No gym, No problem.
How to keep the body feeling its best while traveling with a tight schedule.
Home for the holidays, traveling for work, or simply cannot escape to the gym today?
All of these exercises can be performed in a hotel room or bedroom, in minimal space, and without much equipment.
Pick out one or two options from each of the six categories and perform three sets of each!

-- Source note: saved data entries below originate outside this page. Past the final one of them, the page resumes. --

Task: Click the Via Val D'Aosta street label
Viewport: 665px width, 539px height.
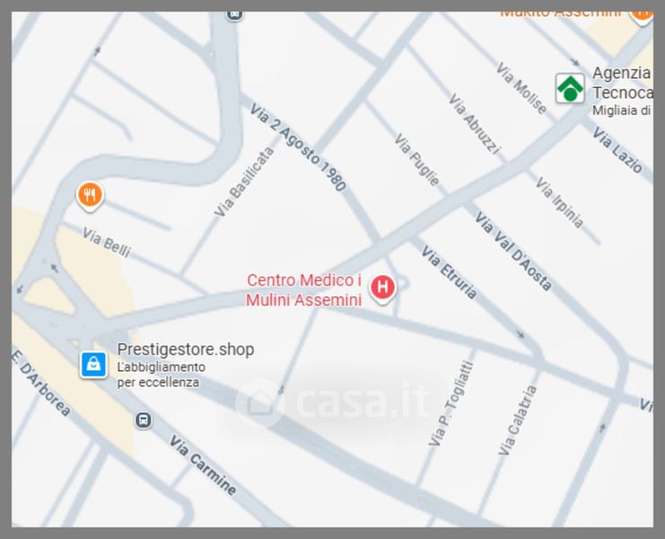Action: point(513,252)
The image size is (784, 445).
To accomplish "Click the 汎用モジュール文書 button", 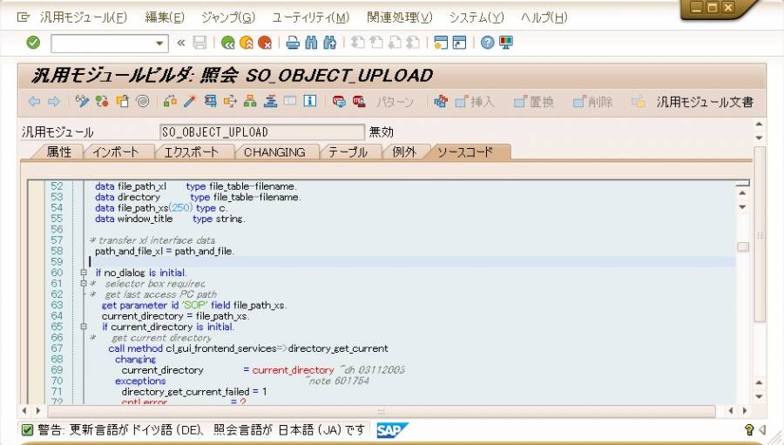I will tap(704, 102).
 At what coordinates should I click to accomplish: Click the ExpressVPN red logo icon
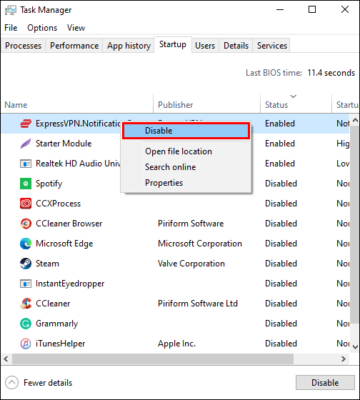pyautogui.click(x=26, y=124)
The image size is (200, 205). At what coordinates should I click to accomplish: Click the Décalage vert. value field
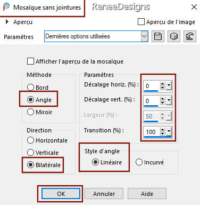[151, 101]
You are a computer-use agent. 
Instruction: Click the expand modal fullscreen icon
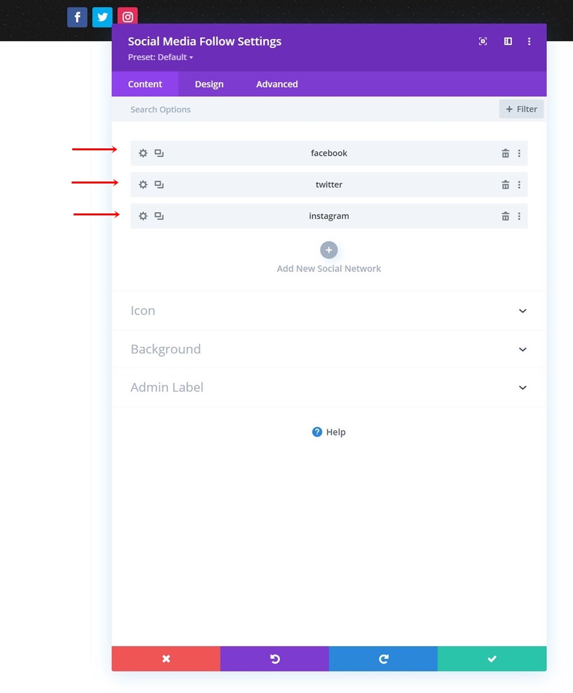coord(482,41)
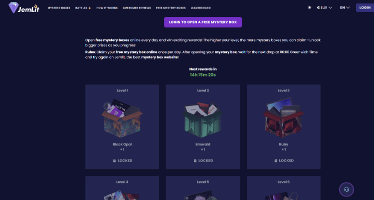Open the Mystery Boxes menu item
This screenshot has height=200, width=374.
pos(59,8)
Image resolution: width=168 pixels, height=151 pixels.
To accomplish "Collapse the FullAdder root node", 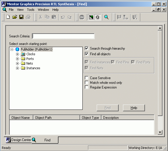I will [x=12, y=49].
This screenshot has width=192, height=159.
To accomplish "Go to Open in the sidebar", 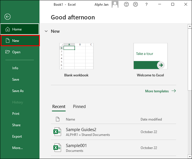I will [16, 52].
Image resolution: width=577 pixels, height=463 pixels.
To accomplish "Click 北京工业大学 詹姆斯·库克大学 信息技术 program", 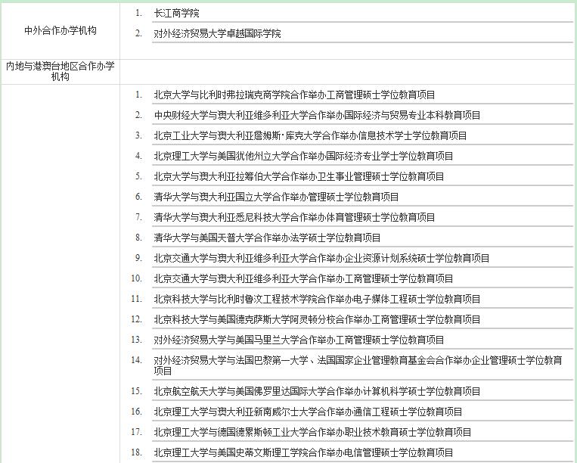I will [x=310, y=136].
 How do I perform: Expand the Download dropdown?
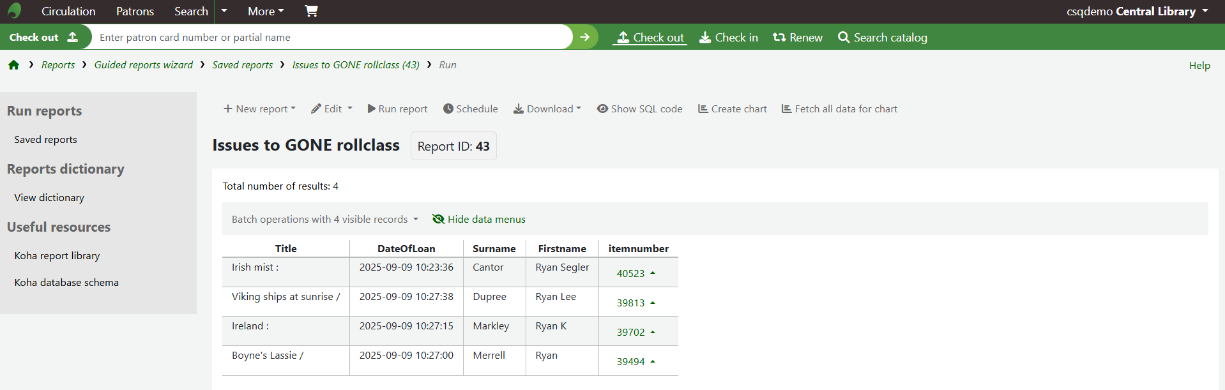pos(547,109)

***NOTE!! Hotel sheets or towels make for good yoga mats for in-room sessions.***
1.) Planks / Core
Planks are good for your core, shoulders, and arms. Keep your belly pulled in, squeeze your butt, and pull your nose away from the ground.
Planks- 1:00
Side Planks- 1:00 each
Plank with Steps- 20 each
2.) Bridging / Glutes
Bridging is great for glutes and the health of your lower back. Clam shells work the sides of the hips for a more complete look and feel to the hips.
Hip Bridges- 20
Clam Shells- 20 each
Single-Leg Bridges- 20 each
3.) Shoulders / arms
Pushups are great for upper body strength and even your core! Strengthen your triceps, chest, and work the abs all at the same time.
Pushups- 20
Elevated Pushups- 20
Off-set Pushups- 10 each
4.) Postural
From sitting at a desk all to to stooped over your phone, our posture needs to be worked backwards and then strengthened in correct alignment.
Try these!
Cobras- 20
Super (wo)man- 20
Bird Dogs- 10 each
5.) Legs / Hips
Big muscles need big movement. Work the legs, hips, and balance with these three!
Working bigger muscles like legs and hips will also maximize the calories burned per set.
Squats- 20
Reverse Lunges- 20 each
Step Ups- 20 each
6.) Mobility / Flexibility
Step up to your hand ten times each, stretching your inner thighs, glutes, and hamstrings in the Sprinters Stretch.
Loosen your lower back with the second stretch here.
Reverse the long day you've had sitting at the desk by implementing this hip flexor stretch.
Sprinter's Stretch- 20 each
Supine Hamstring Stretch- 10 each
Hip Flexor Stretch- 1:00 each
-Example Workout-
Planks
3x 1:00
Bridges
3x 20 reps
Pushups
3x 20 reps
Cobras
3x 20 reps
Squats
3x 20 reps
Hip Flexor Stretch
3x 1:00
Option One: Perform one set of each exercise consecutively, one right after another, then rest 45 seconds after all six. Repeat this process twice more to finish three sets in total. This will be time-efficient, though more demanding on your heart and lungs.
Option Two: Finish all three sets of one exercise before moving to the next; rest 45 seconds between each set. Intensity will be lower, but the workout will take a lot more time to complete.